Henrik Uterwedde : Elle continue de peser lourd sur les finances publiques : 4 % du produit intérieur brut (PIB) sont transférés chaque année de l’Ouest vers l’Est. Quand on voit les problèmes politiques que pose le budget européen, qui ne représente pourtant que 1 % du PIB de l’Union, on peut mesurer la difficulté à dégager les compromis nécessaires pour financer de tels transferts au sein de l’Allemagne... Mais les difficultés liées à la réunification sont aussi qualitatives : elle a fait perdre son homogénéité à un pays jusque-là relativement cohérent et égalitaire. Du coup, elle a déstabilisé ses modes traditionnels de régulation, qui reposaient sur cette homogénéité.

Ceci dit, la réunification n’est pas non plus l’échec massif qu’on décrit souvent. Certaines zones, autour de Dresde ou de Leipzig en particulier, sont économiquement dynamiques. Et ce n’est pas tant à l’ouest de l’Allemagne qu’il faut comparer l’est qu’à la Pologne ou à la Tchéquie. Vue ainsi, la situation de l’ex-RDA est bien meilleure.

Pourquoi est-il aussi difficile de relancer la demande intérieure allemande alors que les excédents extérieurs explosent ?

L’Allemagne est redevenue en effet Exportweltmeister, championne du monde de l’exportation. La preuve d’ailleurs que le pays n’est pas plongé dans une crise si profonde qu’il faudrait tout changer, comme le disent souvent les néolibéraux. Mais le chômage, la stagnation du pouvoir d’achat des salariés et les menaces sur l’avenir de la protection sociale incitent à l’épargne plus qu’à la consommation. A cela s’ajoute probablement également un effet déjà sensible d’un vieillissement particulièrement marqué. Mais c’est aussi un phénomène culturel : contrairement aux Anglo-Saxons, les Allemands rechignent profondément à s’endetter pour consommer, à vivre à crédit.

L’austérité en matière de dépenses publiques ne menace-t-elle pas à terme les fondements de l’économie allemande ?

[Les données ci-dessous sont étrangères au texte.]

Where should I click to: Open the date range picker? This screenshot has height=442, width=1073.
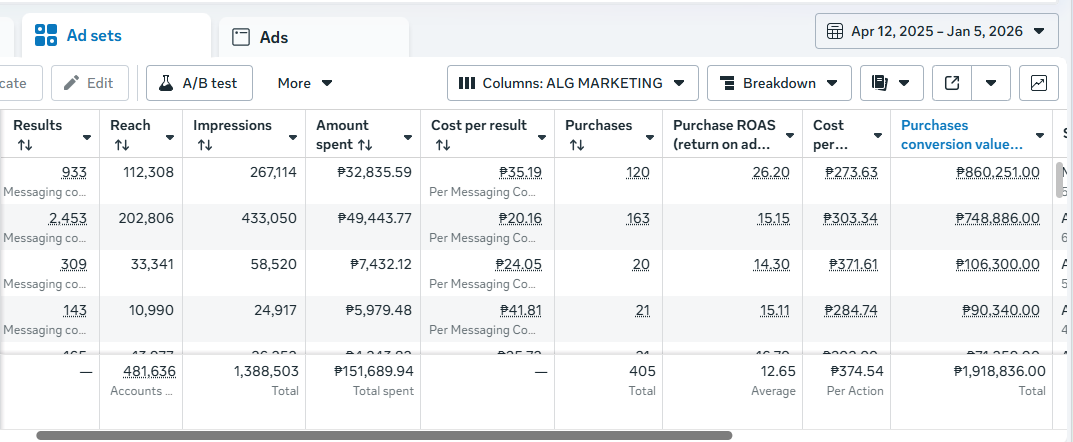(x=936, y=31)
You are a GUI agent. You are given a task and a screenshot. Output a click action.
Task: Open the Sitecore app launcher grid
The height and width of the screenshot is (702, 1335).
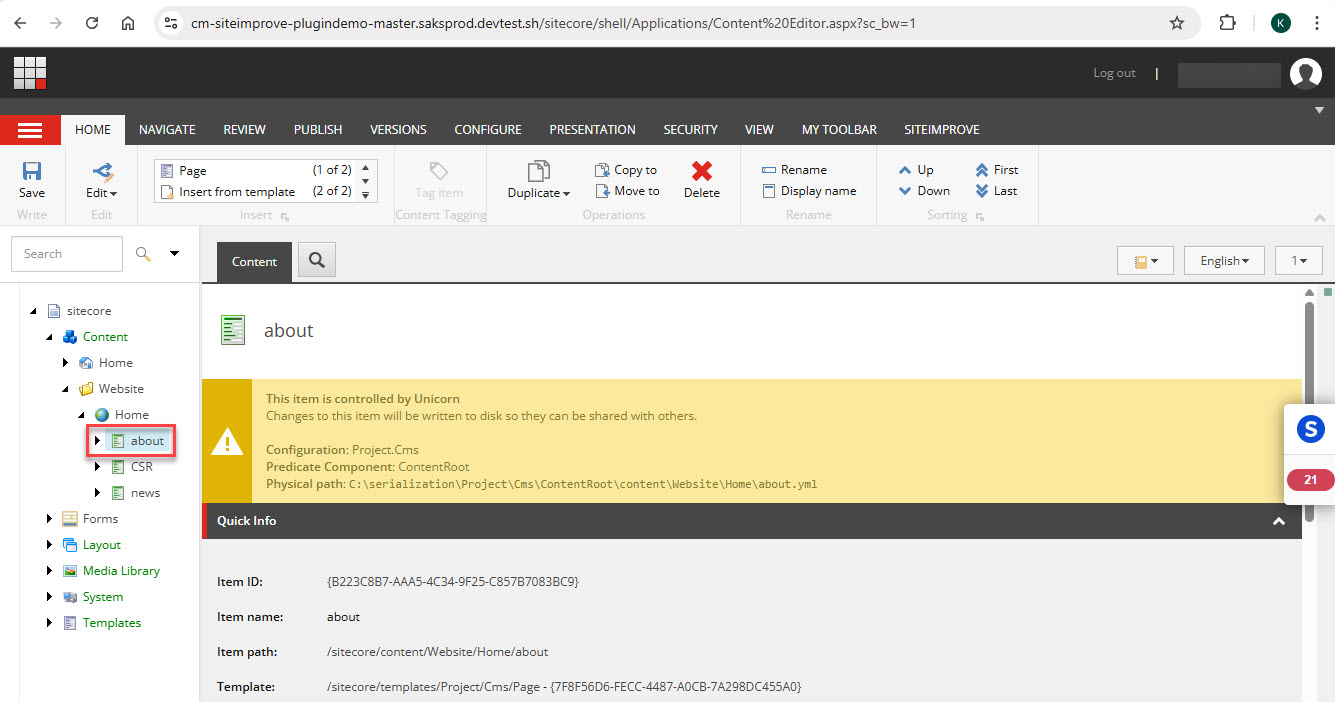click(29, 72)
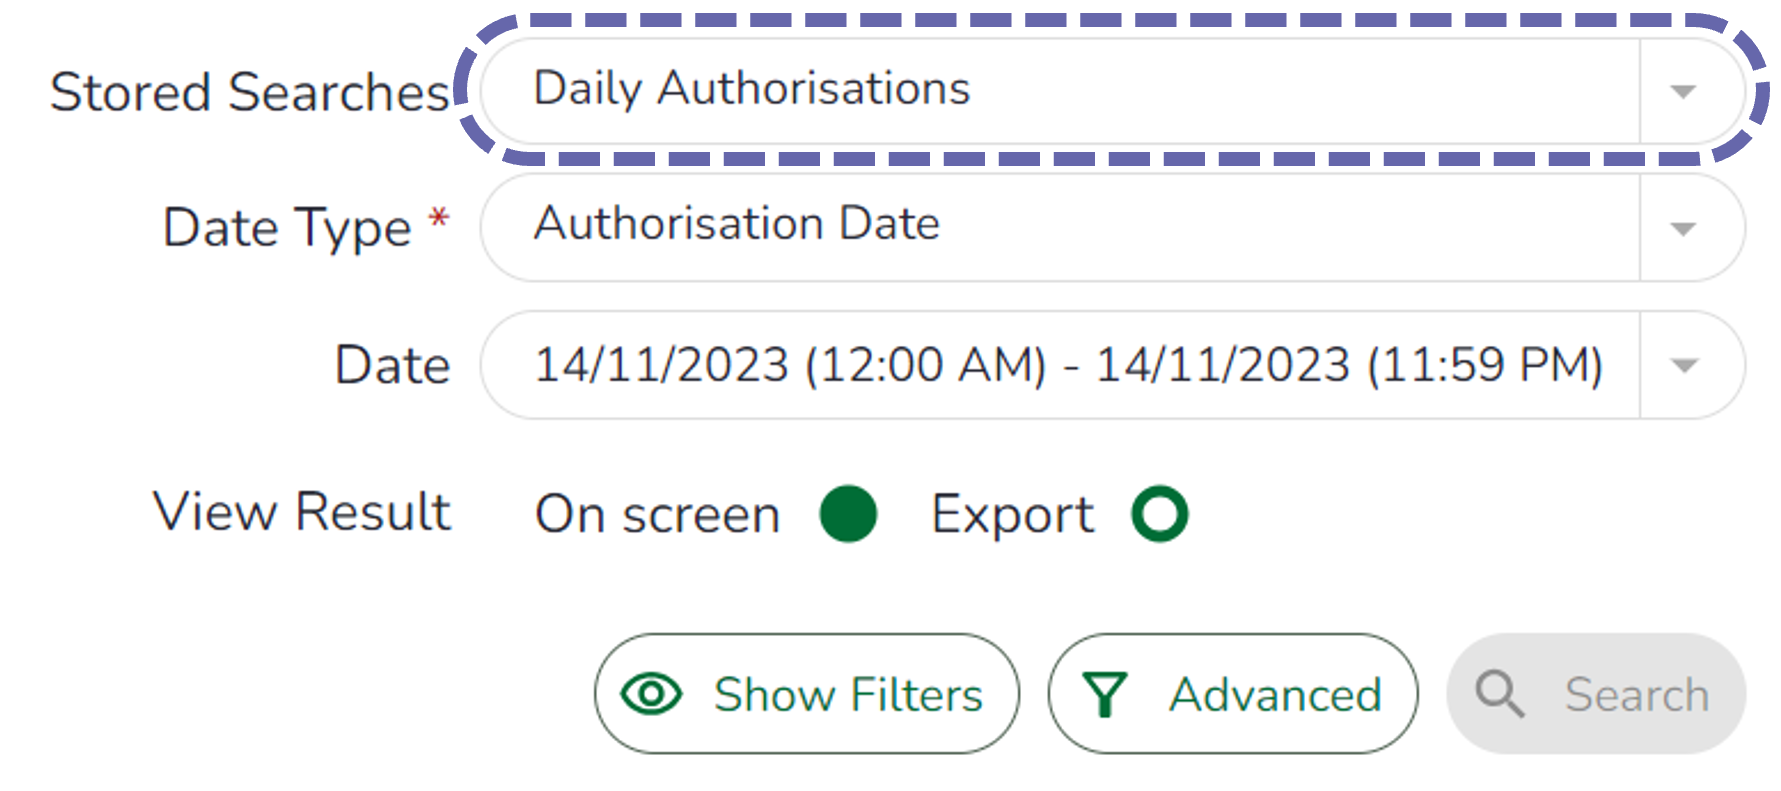Click the magnifying glass Search icon
This screenshot has height=791, width=1781.
[1500, 694]
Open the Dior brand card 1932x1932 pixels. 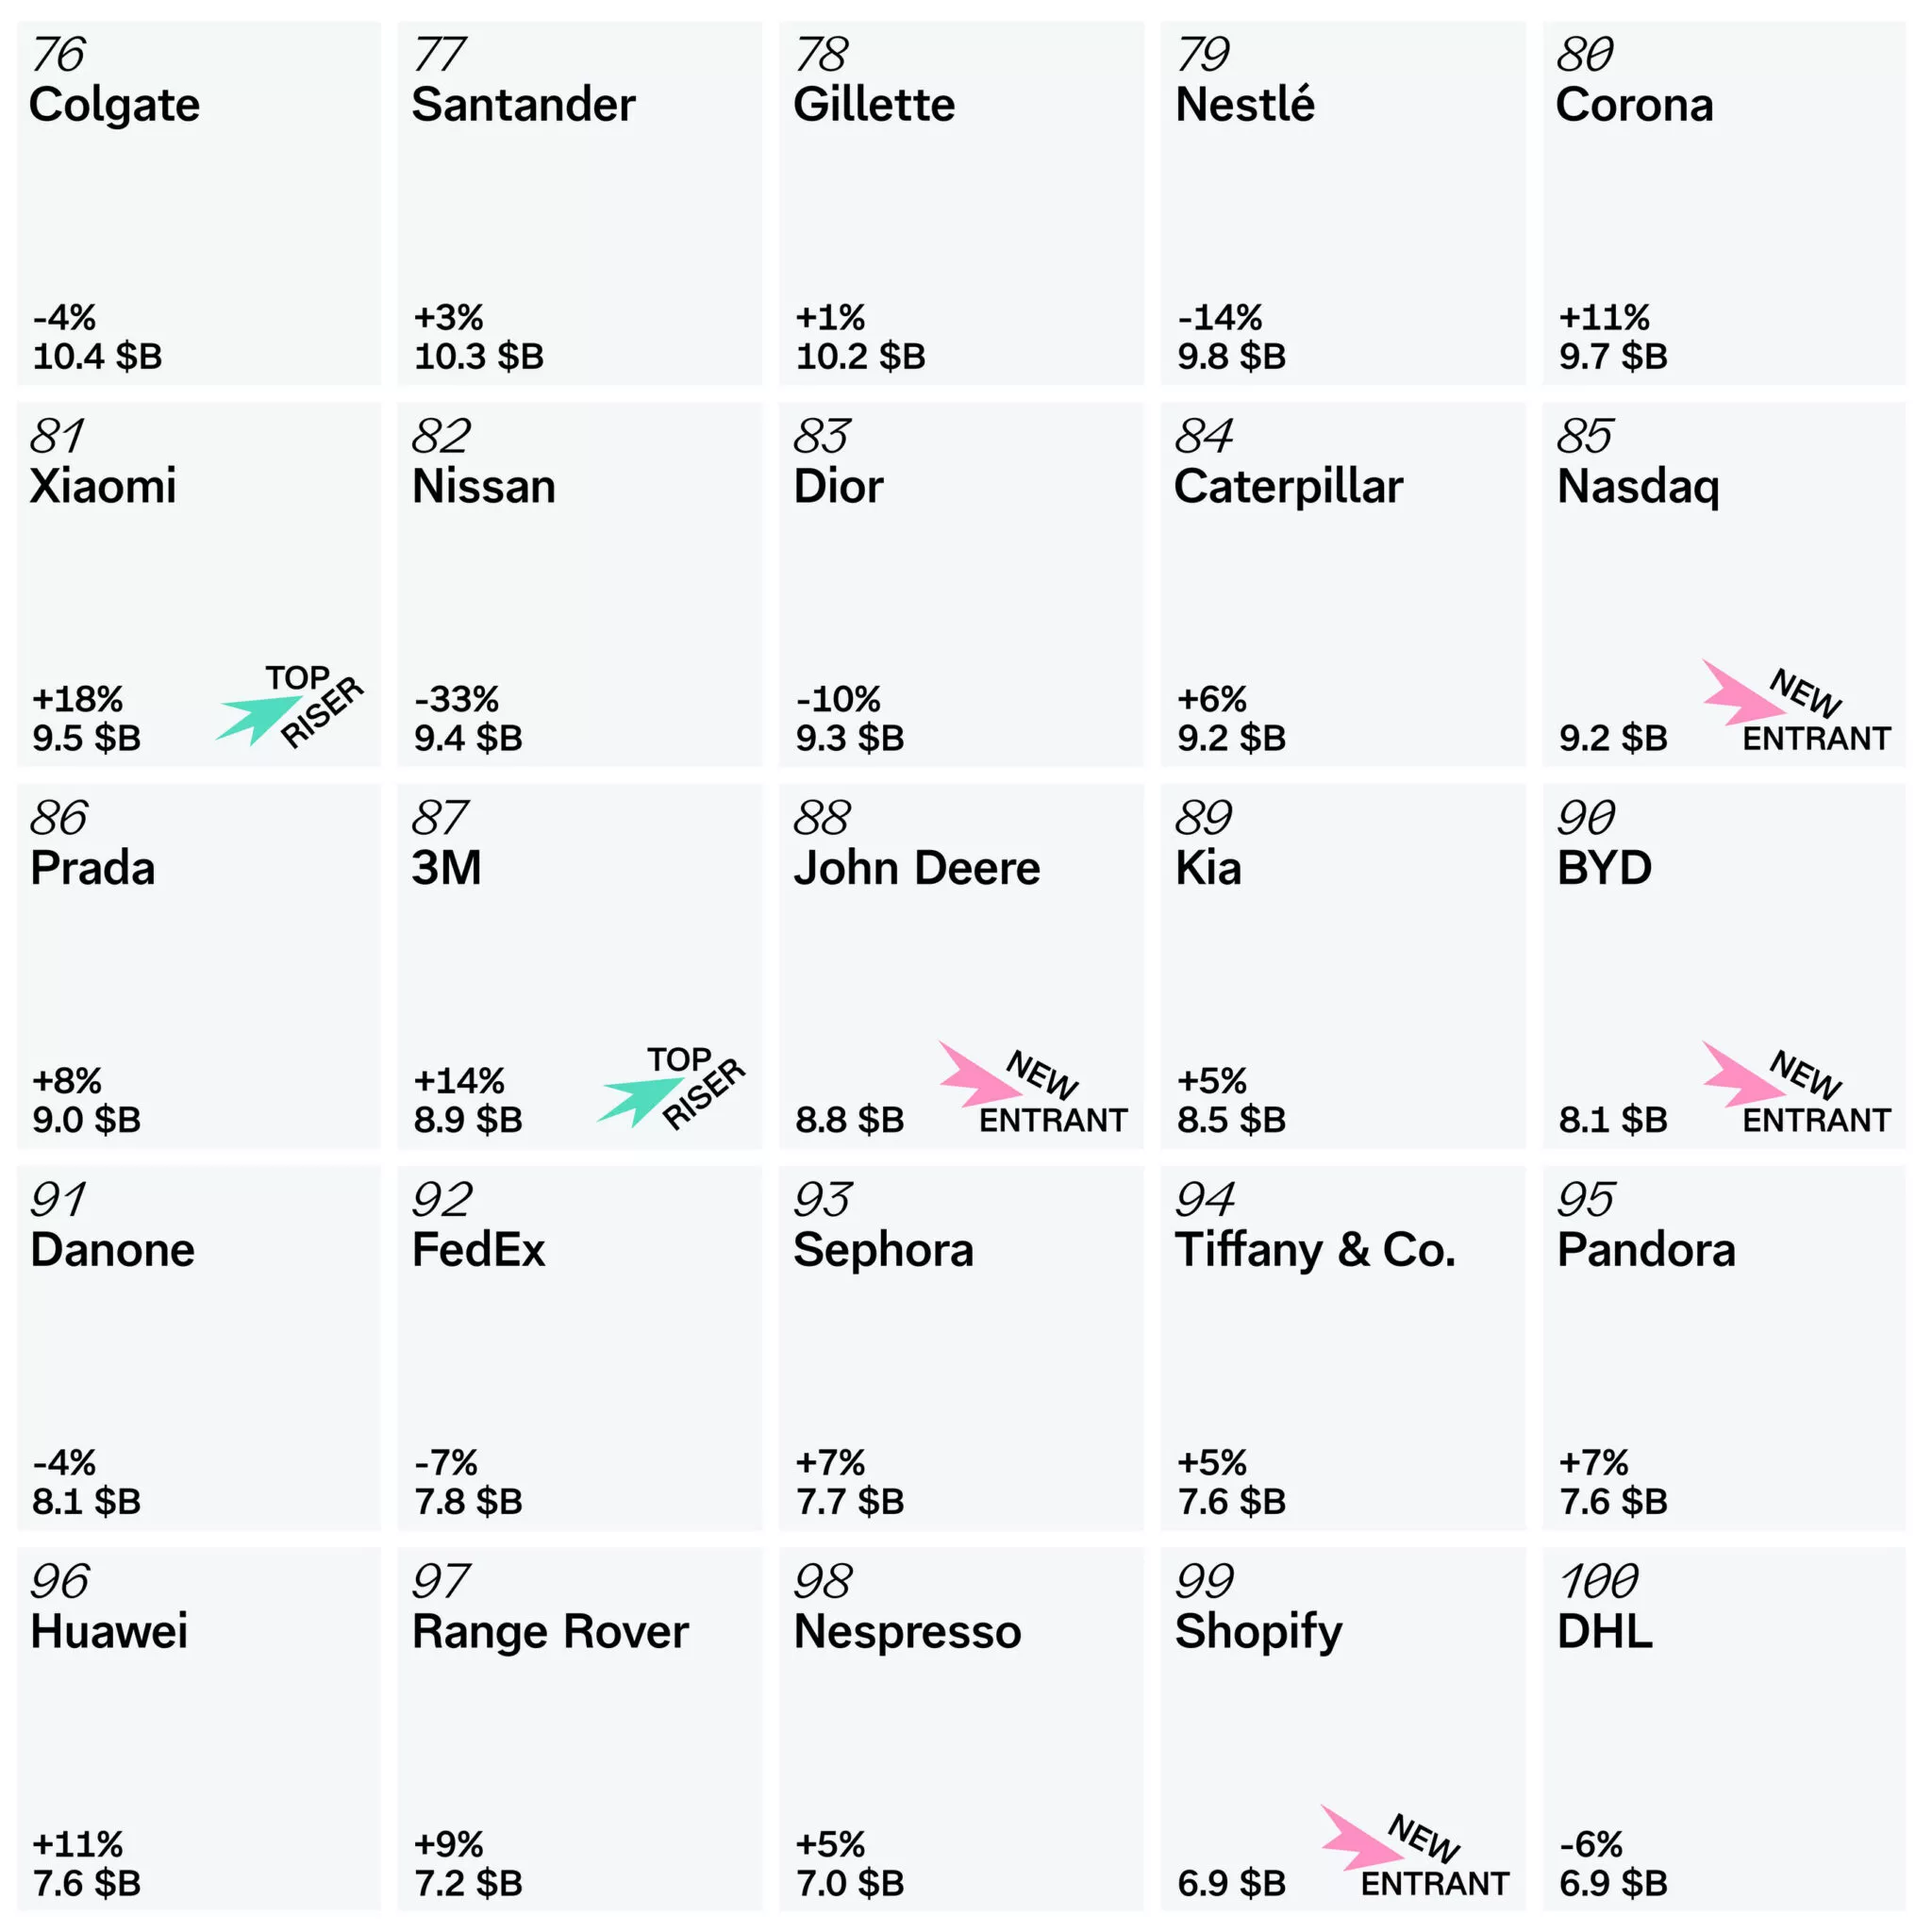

En effet. Les investissements publics sont en baisse constante depuis dix ans et on constate une dégradation sensible des infrastructures : piscines, bibliothèques, bâtiments, voirie... De plus, l’Allemagne est à la peine tant en matière d’éducation primaire et secondaire que dans l’enseignement supérieur ou la recherche. Nous sommes enfermés depuis quinze ans dans un cercle vicieux : faible croissance, dégradation des comptes publics, réduction des dépenses, dégradation des infrastructures, faible croissance... Je ne suis pas de ceux qui considèrent qu’il suffirait d’ouvrir les vannes de la dépense publique pour résoudre tous les problèmes de l’Allemagne. Il faut continuer à dépenser mieux et plus efficacement, et on n’échappera pas à certains choix difficiles. Mais il devient aussi urgent maintenant de sortir de ce cercle vicieux : l’approche comptable de la réduction des déficits publics conduit dans le mur.

Le modèle allemand peut-il encore survivre ?

Le capitalisme allemand a toujours été un capitalisme organisé, fondé sur le compromis, où les corps intermédiaires jouent un rôle important. Ce modèle est très secoué, mais il a encore de la ressource car il reste un facteur clé de la compétitivité allemande. La balance penche certes du côté du capital actuellement, mais les entreprises continuent à rechercher des accords avec les syndicats quand elles veulent modifier les conditions d’emploi de leurs salariés. Les grands partis, tant la CDU que le SPD, et la grande majorité de la population restent très attachés à cette recherche de solutions négociées. Je ne crois pas qu’on assistera à une " thatchérisation " de l’Allemagne, même si la droite l’emporte le 18 septembre prochain.